France’s Healthy Secret:

French teens often start their meals with salad or soup. “Vegetables are rich in fiber, which helps you feel full,” explains registered dietitian nutritionist Mary Brighton. It's common to eat three meals a day and one snack, called le goûter, like a sweet biscuit or a baguette with some chocolate.

Breakfast here includes egg bhurji—scrambled eggs with onions, green chilies, tomatoes, fresh ginger, and cilantro, with toast or baked naan or roti (flatbreads); cereal with milk; paratha (pan-fried whole-wheat bread) stuffed with potatoes or cottage cheese; or idli, soft, small pancakes made with steamed rice and lentils.

Lunch School ends at 1 p.m. for most New Delhi students, who have lunch at home. It might be idli; vegetable or chickpea curry or lentils with a salad of onions, cucumbers, and tomatoes; or vegetables cooked with tomatoes, onions, and spices. How to lessen that spicy heat? Homemade yogurt, as a side or poured on top.

Snack time! Morning or mid-evening snack is typically fruit. Students bring their own to school. 

Dinner is like lunch, only more elaborate—with an extra dish (most non-vegetarian families prefer to eat meat, poultry, or fish at dinner) and perhaps a dessert like ice cream in the summer or kheer (rice pudding).

India’s Healthy Secret:

Indian teens often eat legumes like lentils and chickpeas—as opposed to just meat or poultry— as a source of protein.
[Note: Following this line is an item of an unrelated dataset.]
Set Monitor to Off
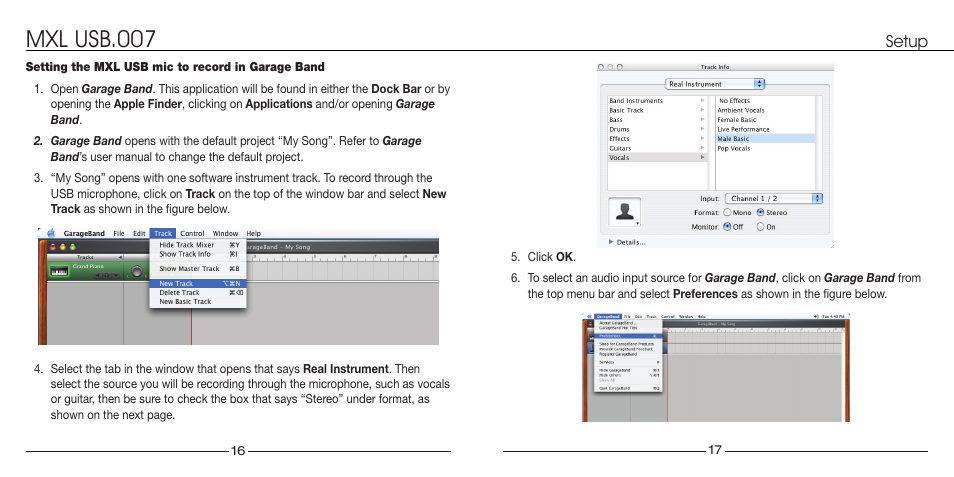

Registered dietitian nutritionist Linda Arpino, the CEO of Life Focus Nutrition LLC, says a half cup of lentils has the protein of 3 ounces of meat, 10 grams of fiber and only 1 gram of fat.
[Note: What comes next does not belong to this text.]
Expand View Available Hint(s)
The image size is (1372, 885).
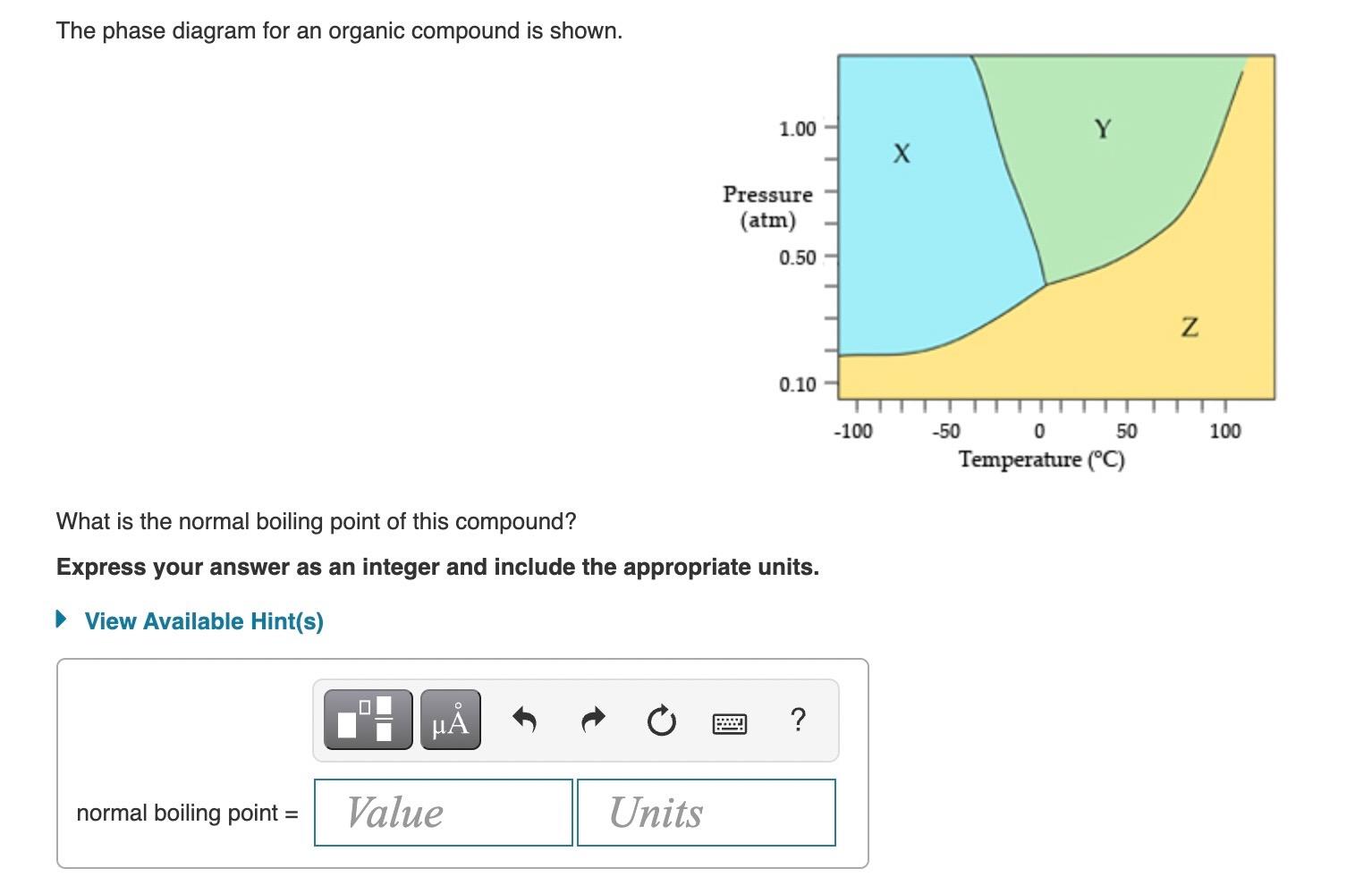tap(204, 621)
Breakfast often includes rice, grilled fish, miso soup, and vegetables (such as “sea vegetables” like edible seaweed).

Lunches on Japanese school menus have lots of color and vegetables, like rice cooked with barley plus grilled sardines, carrot salad, winter melon miso soup, edamame, and asparagus dusted with bonito (tuna) flakes.

Dinner in Japan could be curry rice with pork and vegetables, ramen-like noodles stir-fried with pork and vegetables (called yakisoba), soy-and ginger-fried chicken nuggets (karaage), or breaded and deep-fried pork cutlets (tonkatsu). These dishes are often served with soup (like miso or corn), plus pickles or another vegetable. It’s all about balance.

Japan’s Healthy Secret:

Colorful meals! A traditional Japanese bento box will have five colors. “You’re getting important nutrients from fruit, vegetables, and whole grains that help power your immune system,” Arpino explains. Japanese teens also don’t drink a lot of soda, and they are encouraged to take a bite of everything—picky eating is looked down on!

Breakfast isn’t a big meal among Ghanaian teens. When they do have it, it usually includes bread, rice porridge, or koko—fermented maize (corn) porridge.

Lunch is a starchy staple with a sauce or soup and includes a protein such as tilapia, a fave fish. Sides include cassava (a root vegetable), banku (made of corn and cassava dough), and plantains (a less sweet banana look-alike). Ghanaians add flavor with spices like hot red pepper and ginger.

Dinner is the biggest meal of the day and often families just eat larger portions of what they had at lunch. But at least a few times a week, they’ll go out for street food. There are thousands of local vendors and “chop bars” that offer Ghanaian dishes such as kenkey (a dumpling usually served with pepper sauce, fried fish, or a soup or stew), red-red (a stew traditionally made from beans and red palm oil and served with fried ripe plantains), and waakye (rice and beans).

Ghana’s Healthy Secret:

Ghanaians are big on communal living—extended family is treated as immediate family—and food is often served from one large bowl (typically, Ghanaians eat with their right hand, scooping food with the thumb and first two fingers). “Studies have shown that the people who live the longest and healthiest are the ones who sit down at mealtime, without rushing through meals or grabbing-and-going,” says Arpino.